Exercise directions:
Please turn the lines of data below into a numbered list, skipping blank lines and leaving out the pictures.

Input material:
■ ■ ■ ■ ■ ■ ■

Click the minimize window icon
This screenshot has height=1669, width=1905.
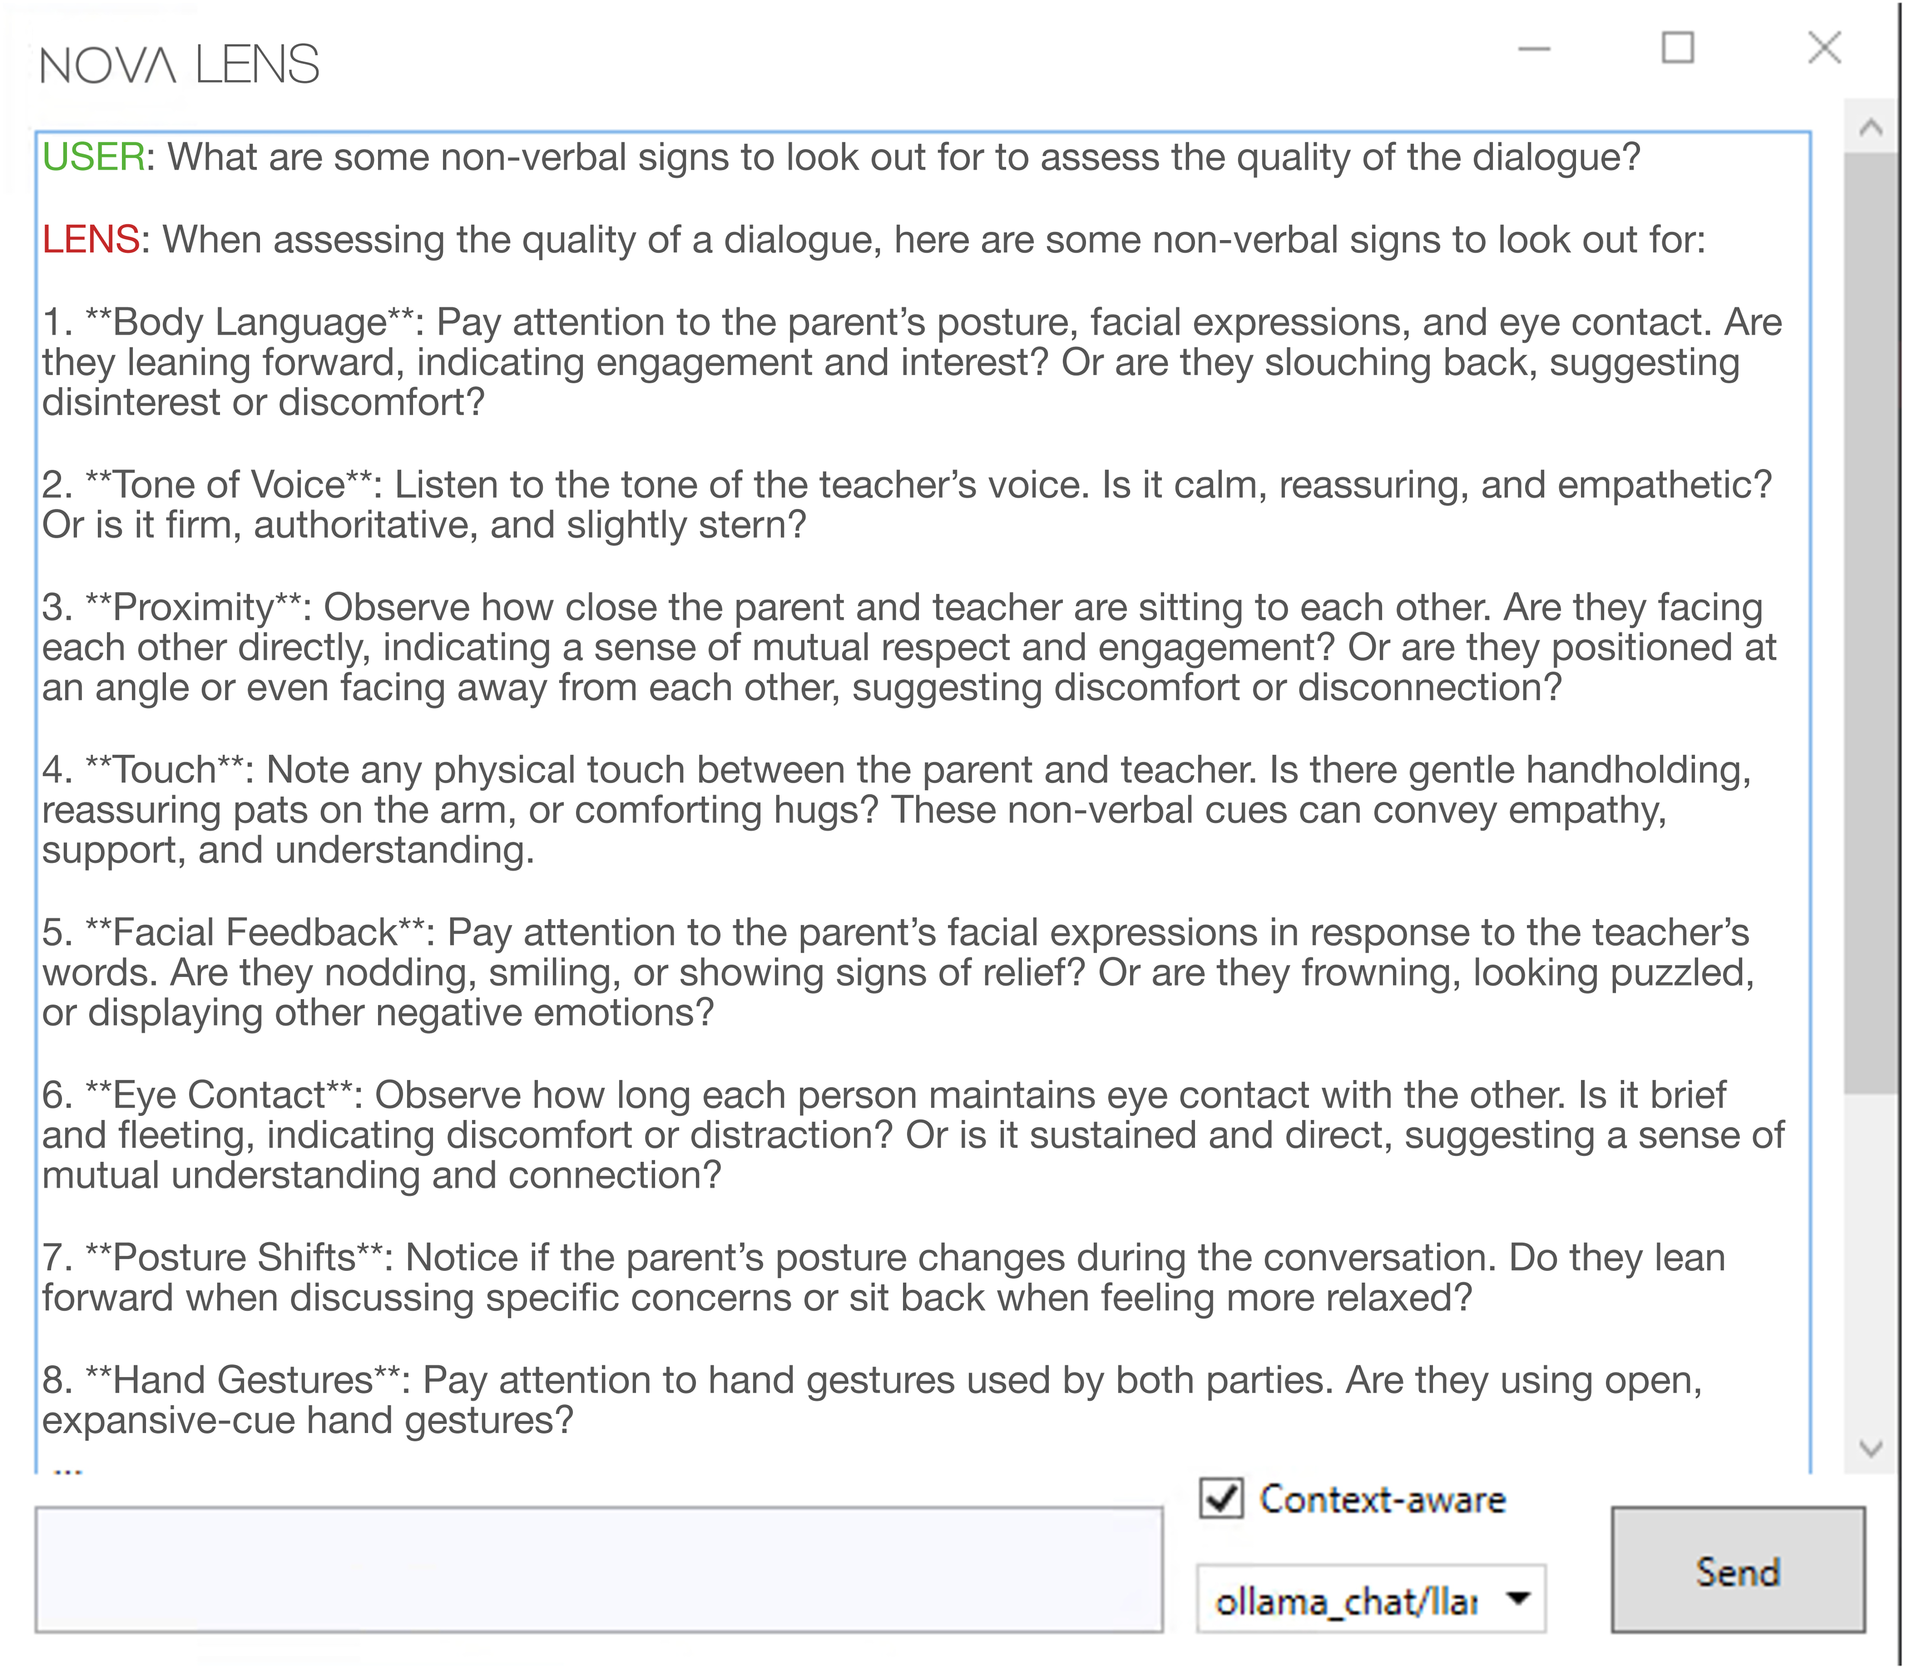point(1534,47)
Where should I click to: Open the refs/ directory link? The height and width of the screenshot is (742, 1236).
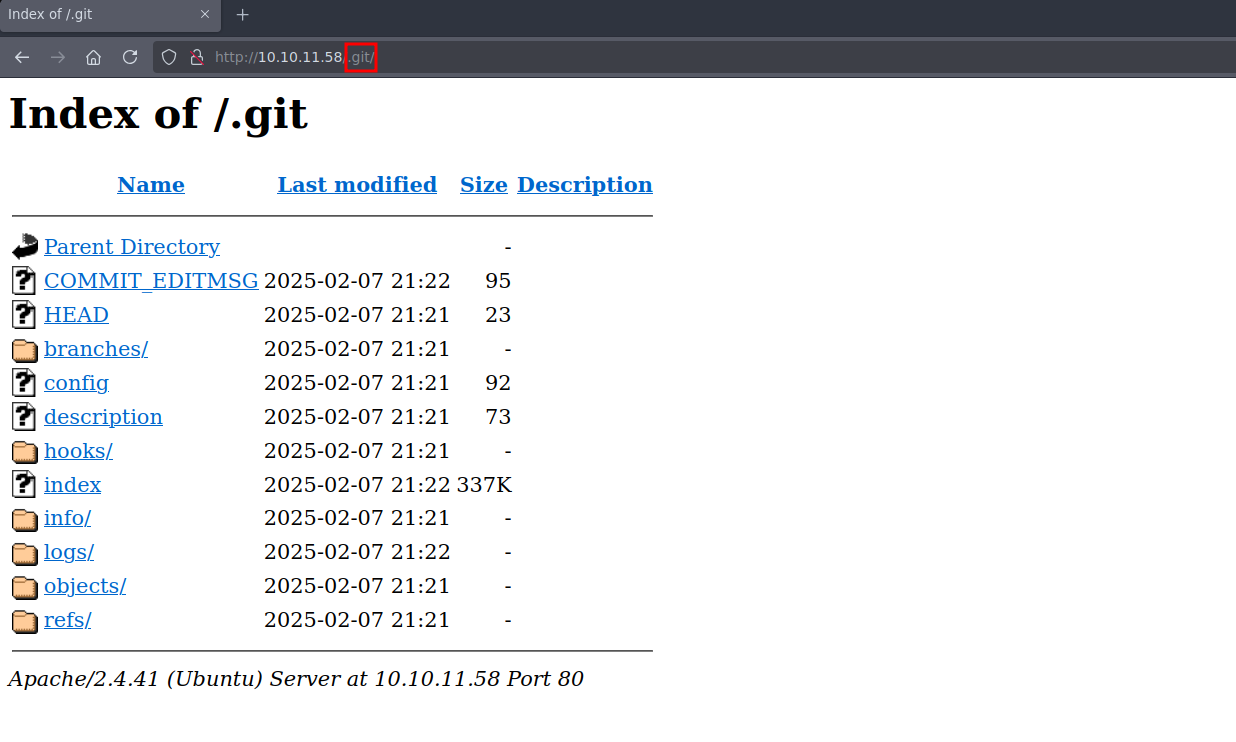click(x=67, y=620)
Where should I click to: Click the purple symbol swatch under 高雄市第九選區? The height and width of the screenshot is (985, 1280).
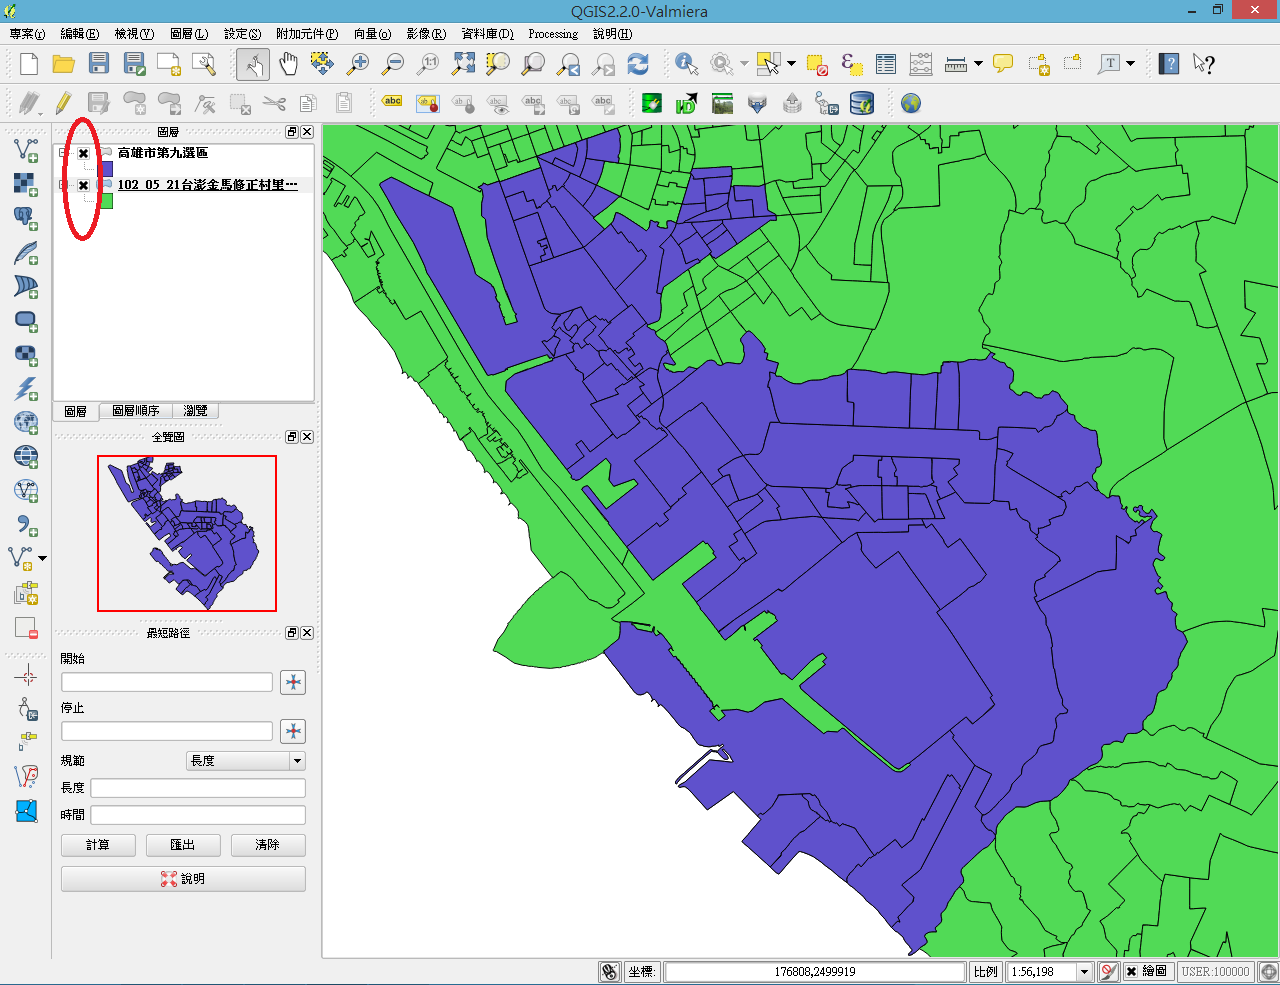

■ ■ ■ ■ ■ ■ ■

Finished task:
1. Click the minimize window icon
2. This screenshot has height=1669, width=1905.
3. point(1534,47)
4. Where should I click to: Open the refs/ directory link? The height and width of the screenshot is (742, 1236).
5. click(x=67, y=620)
6. Where should I click to: Click the purple symbol swatch under 高雄市第九選區? The height and width of the screenshot is (985, 1280).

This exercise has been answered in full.